Write out the lines from the one containing "This screenshot has width=866, height=688." through the one containing "Action: 603,280" again, putting "Compressed" in place of "Lossless" and keeping everything else the same. Leave the pictures out.

#### EXTRACTED ENTRIES
— begin —
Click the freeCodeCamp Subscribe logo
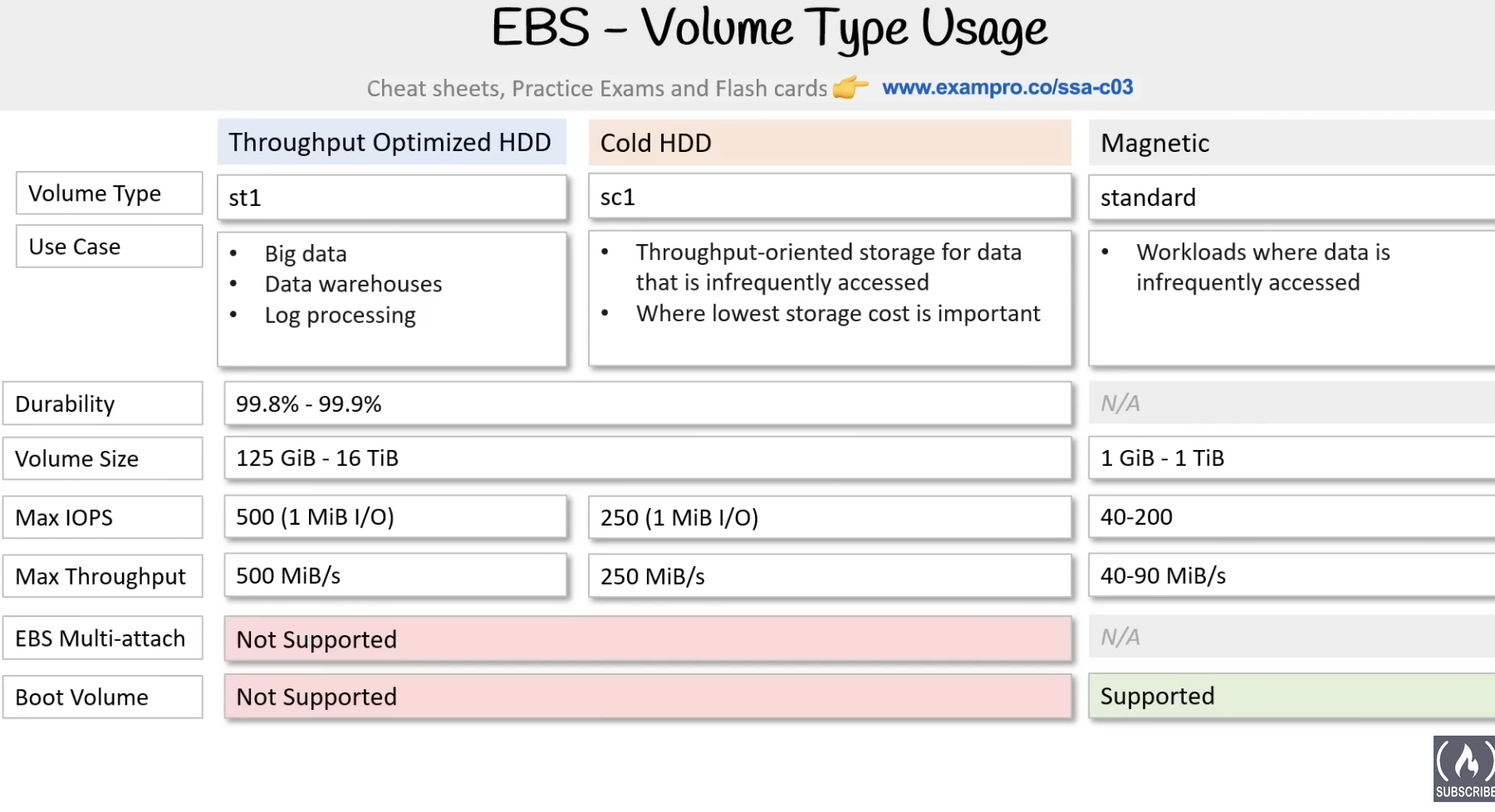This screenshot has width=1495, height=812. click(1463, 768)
— end —
— begin —
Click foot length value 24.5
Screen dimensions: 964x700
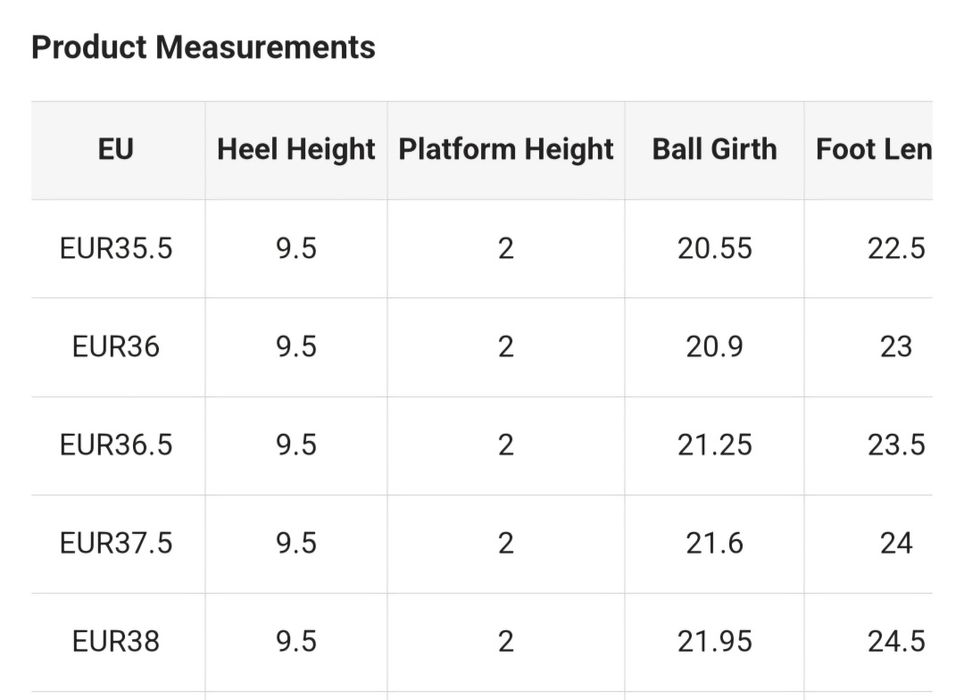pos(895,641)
— end —
— begin —
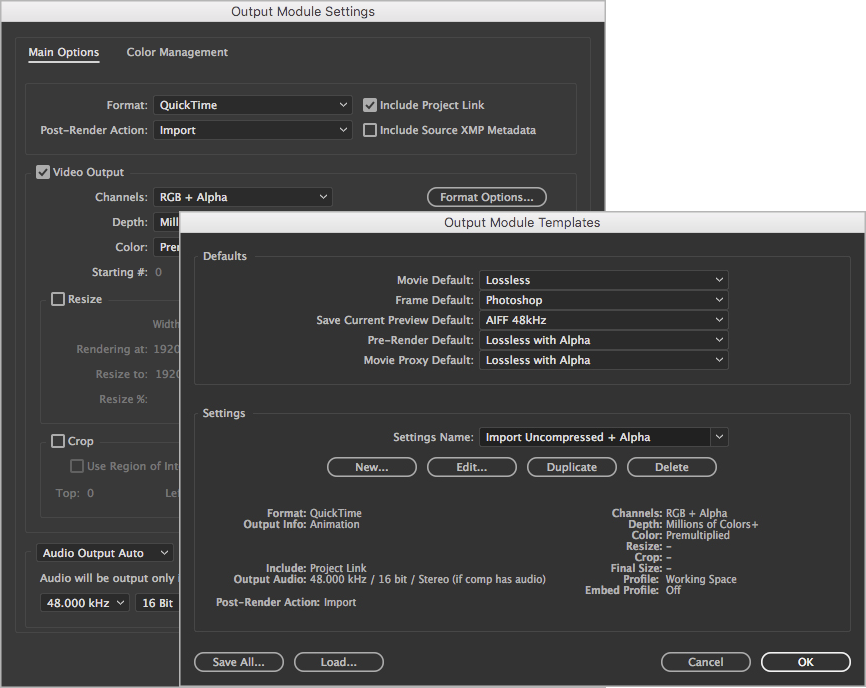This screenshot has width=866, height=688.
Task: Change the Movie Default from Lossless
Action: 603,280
— end —
#### ANSWER TO THE PROBLEM
This screenshot has width=866, height=688.
Task: Change the Movie Default from Compressed
Action: 603,280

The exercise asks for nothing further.